Another original host, Star Jones, reflected on attending parties and events with Walters as her plus one, saying “the best seat in the house at any social event was next to Barbara Walters because she could tell you everything about everybody in the room.”

“Everybody knows her as the brilliant, iconic journalist … but we got to dish with this woman in ways that other people will never ever appreciate. She was the best gossiper,” Jones said. “I will miss that more than anything because girl, if you wanted to know the tea, Barbara Walters had it.”

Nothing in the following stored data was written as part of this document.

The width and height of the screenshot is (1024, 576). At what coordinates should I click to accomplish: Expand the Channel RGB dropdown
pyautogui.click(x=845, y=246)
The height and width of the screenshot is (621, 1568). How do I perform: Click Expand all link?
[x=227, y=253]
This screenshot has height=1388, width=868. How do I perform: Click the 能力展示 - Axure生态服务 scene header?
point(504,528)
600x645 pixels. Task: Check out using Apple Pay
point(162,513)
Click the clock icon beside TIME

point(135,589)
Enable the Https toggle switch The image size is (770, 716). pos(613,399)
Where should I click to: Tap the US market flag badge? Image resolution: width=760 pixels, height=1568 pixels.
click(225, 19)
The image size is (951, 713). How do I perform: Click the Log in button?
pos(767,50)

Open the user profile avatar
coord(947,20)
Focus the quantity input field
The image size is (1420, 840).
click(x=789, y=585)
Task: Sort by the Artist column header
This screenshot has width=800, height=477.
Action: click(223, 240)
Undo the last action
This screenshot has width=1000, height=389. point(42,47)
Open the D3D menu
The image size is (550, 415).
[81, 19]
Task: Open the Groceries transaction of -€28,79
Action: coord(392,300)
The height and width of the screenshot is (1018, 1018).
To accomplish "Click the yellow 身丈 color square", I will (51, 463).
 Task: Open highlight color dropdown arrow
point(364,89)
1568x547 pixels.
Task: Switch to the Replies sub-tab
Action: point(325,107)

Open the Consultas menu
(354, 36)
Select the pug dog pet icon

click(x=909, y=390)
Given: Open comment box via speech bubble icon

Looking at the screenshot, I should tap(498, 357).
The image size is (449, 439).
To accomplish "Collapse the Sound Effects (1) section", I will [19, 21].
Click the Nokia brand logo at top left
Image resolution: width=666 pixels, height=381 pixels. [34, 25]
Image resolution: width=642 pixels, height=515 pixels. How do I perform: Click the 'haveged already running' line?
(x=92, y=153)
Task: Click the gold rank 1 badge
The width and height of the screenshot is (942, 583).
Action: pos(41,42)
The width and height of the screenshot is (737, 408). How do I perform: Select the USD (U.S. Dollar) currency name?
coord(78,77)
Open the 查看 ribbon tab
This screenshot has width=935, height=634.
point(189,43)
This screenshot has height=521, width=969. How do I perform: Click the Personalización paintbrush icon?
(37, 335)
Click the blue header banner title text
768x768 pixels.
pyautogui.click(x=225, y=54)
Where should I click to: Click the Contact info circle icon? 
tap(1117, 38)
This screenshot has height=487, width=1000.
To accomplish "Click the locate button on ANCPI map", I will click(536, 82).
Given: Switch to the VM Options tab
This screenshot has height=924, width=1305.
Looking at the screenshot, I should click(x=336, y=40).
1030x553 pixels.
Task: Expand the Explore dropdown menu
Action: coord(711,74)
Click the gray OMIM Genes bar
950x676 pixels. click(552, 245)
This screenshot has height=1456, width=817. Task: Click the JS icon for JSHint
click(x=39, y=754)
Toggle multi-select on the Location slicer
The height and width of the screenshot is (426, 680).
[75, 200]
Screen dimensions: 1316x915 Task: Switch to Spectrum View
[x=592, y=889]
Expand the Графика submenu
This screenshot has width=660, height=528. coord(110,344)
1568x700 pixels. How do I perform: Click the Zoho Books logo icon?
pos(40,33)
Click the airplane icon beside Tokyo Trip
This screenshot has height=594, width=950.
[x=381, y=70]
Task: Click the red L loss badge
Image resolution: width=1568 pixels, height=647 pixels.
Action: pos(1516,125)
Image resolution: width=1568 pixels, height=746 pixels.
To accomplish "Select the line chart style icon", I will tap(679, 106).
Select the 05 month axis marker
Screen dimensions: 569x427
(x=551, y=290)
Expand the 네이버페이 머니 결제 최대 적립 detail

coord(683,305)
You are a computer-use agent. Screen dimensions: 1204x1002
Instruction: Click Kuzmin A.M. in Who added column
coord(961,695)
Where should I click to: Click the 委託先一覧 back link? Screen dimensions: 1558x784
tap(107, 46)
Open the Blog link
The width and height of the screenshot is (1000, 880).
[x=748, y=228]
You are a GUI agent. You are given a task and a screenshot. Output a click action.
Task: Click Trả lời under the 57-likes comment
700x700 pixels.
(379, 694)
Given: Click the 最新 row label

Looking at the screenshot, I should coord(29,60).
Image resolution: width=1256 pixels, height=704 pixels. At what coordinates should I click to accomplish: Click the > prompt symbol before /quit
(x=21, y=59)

Other previous hosts who joined the show to pay tribute to Walters included Lisa Ling, Sherri Shepherd and Elisabeth Hasselbeck. Between discussion from the hosts, the episode was packed with clips of Walters, including her less-serious moments in costumes for Halloween episodes (she never broke character as Marilyn Monroe, the women joked) and her hard-hitting interviews with politicians like Barack Obama, John McCain and Hillary Clinton.

Tuesday’s episode also marked the return of “The View” following renewed backlash around Goldberg’s comments on the Holocaust, in which she seemed to question whether the murder of 6 million Jews and others, was racially motivated.

In a January 2022 episode of “The View,” Goldberg drew criticism for saying the Holocaust was not “about race.” Almost a year later in December, she appeared to double down on her comments to The Sunday Times of London, suggesting Jews are divided on whether they are a race, religion or both.

Goldberg has since apologized again for her comments, saying her support for Jewish people “has not wavered and never will.”

Goldberg did not address the controversy on the show Tuesday. ABC or “The View” has not yet responded to USA TODAY’s requests for comment.